Top of Entries supplied
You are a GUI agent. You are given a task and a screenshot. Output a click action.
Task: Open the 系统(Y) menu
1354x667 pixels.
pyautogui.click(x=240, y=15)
Bottom of Entries supplied
Top of Entries supplied
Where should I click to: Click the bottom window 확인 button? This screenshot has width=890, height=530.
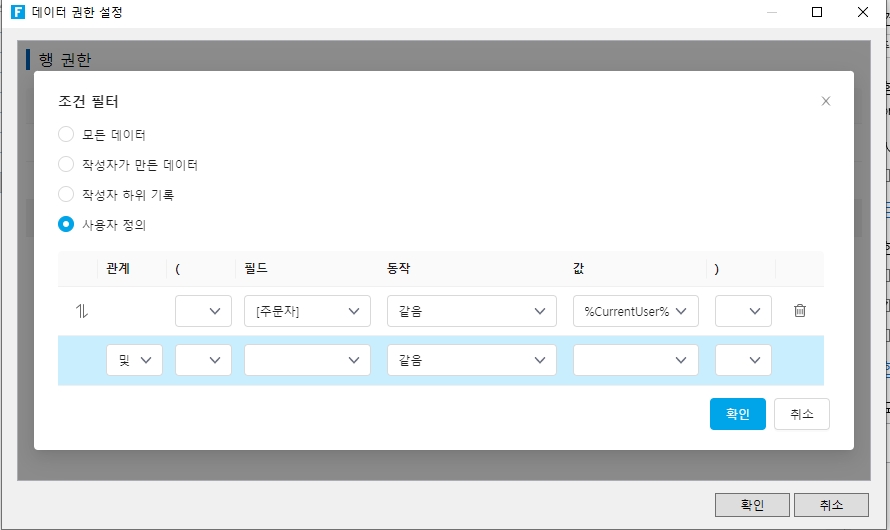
Bottom of Entries supplied
**Exercise**
Pull out the lines above in which the word "screenshot" appears.

**Task response**
You are a GUI agent. You are given a task and a screenshot. Output a click action.
Where should I click to: Click the bottom window 확인 button? This screenshot has width=890, height=530.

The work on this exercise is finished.